Черные клодтовские статуи были как кисеей накинуты – покрыты белым инеем. Шли юнкера в фуражках, пажи в касках с султанами, бойко отдавали честь, становились во фронт генералам.

Когда Вера подходила к Казанскому собору, навстречу ей быстрою рысью, пригнувшись к луке, промчался казак в кивере. Лошадь пощелкивала подковами по мостовой.

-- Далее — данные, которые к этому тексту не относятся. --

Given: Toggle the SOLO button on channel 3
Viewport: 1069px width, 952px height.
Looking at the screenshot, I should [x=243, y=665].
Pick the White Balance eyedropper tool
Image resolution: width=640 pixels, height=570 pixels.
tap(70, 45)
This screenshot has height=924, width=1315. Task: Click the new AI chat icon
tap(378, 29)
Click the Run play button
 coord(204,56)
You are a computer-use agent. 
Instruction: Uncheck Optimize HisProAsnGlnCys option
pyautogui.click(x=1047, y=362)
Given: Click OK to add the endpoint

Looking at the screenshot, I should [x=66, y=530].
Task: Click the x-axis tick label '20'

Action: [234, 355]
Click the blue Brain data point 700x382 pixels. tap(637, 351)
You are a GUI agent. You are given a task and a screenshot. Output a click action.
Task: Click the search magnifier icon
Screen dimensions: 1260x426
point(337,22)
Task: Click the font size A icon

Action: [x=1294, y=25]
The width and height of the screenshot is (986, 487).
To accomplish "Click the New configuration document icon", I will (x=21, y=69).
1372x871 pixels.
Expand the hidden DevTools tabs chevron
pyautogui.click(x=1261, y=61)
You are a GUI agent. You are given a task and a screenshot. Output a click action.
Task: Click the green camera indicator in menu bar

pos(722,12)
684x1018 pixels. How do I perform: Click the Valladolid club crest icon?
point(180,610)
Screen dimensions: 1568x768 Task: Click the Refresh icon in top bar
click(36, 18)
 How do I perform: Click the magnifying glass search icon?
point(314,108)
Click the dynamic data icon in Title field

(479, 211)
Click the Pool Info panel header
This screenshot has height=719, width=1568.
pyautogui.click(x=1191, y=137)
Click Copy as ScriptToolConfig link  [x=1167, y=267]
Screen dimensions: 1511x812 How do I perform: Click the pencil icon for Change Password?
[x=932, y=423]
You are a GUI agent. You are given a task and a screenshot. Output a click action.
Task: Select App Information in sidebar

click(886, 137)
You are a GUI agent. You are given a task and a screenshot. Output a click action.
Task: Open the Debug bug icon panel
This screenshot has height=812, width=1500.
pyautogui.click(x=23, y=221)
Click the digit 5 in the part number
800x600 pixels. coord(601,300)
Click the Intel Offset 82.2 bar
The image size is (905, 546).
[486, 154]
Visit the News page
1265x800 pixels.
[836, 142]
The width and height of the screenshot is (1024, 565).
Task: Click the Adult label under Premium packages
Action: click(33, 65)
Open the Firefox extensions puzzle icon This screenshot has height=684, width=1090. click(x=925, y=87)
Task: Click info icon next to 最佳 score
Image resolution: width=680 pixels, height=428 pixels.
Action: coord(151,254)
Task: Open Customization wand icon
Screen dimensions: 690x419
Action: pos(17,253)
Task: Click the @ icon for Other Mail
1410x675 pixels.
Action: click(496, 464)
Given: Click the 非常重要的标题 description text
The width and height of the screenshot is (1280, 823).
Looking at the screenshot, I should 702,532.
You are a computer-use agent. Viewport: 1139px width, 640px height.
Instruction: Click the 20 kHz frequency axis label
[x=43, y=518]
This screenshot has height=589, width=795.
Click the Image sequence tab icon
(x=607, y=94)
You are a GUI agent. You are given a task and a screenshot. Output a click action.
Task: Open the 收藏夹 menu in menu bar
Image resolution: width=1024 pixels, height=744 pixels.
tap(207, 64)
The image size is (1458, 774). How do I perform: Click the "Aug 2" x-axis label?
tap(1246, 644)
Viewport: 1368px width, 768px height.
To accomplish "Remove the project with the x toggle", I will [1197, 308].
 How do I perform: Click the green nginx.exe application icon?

На площади, у высоких колоннад Казанского собора и у памятников Барклаю-де-Толли[25] и Кутузову, были небольшие группы студентов в черных картузах, в пледах, накинутых на плечи; между ними были девушки, одетые под пажей, стриженые, в очках. Курсистки…

Вера вспомнила, как говорил Порфирий: «Не можем без формы. Пустили женщин на Высшие медицинские курсы – формы им не определили, так они сами себе форму придумали: остригли волосы, очки на нос нацепили – такие красавицы, – этакие дуры!.. Стадное чувство. Нигилистки!»

Этих нигилисток теперь Вера видела близко. Но неужели это и была сходка?

Рыжеусый городовой в каске и наушниках, так друг к другу не подходивших, добродушно, честью просил молодежь разойтись и не препятствовать движению.

Из маленьких толп слышались презрительные крики: «Фараон!» Студенты со смехом разбегались. Площадь была велика, полиции мало. Студенты разбегутся и снова накопятся уже большею группою, теснее, в другом конце площади. Точно молодежь играла в какую-то игру с полицией, издевалась над нею.

Вера остановилась у Екатерининского канала и смотрела на эту игру. Она думала: «Ну кому они мешают?.. Почему им не позволят собраться и поговорить так, как они хотят?..»

Но становилось холодно и скучно. Вера стала считать людей по кучкам. Тут двадцать один, там тридцать два… Всего насчитала она около трехсот человек. Подумала: сто пятьдесят миллионов русского народа и триста студентов!.. Вера пыталась сопоставить эти цифры, но это ей не удавалось, слишком были они несоизмеримы.

Вдруг каким-то ловким маневром молодежь обманула бдительность полиции и вся собралась в углу площади, у колоннады, отделявшей Казанскую улицу.

Вера поспешила туда.

На портике собора стоял кто-то в черном, в длинном пледе, свисавшем до самых ног, и возбужденно, размахивая руками, кричал молодым, резким голосом в толпу. Вдруг раздалось нестройное, несмелое пение, над толпою, в самой ее гуще развернулось поднятое на палке широкое кумачовое полотнище. На нем черными буквами было написано: «Земля и воля».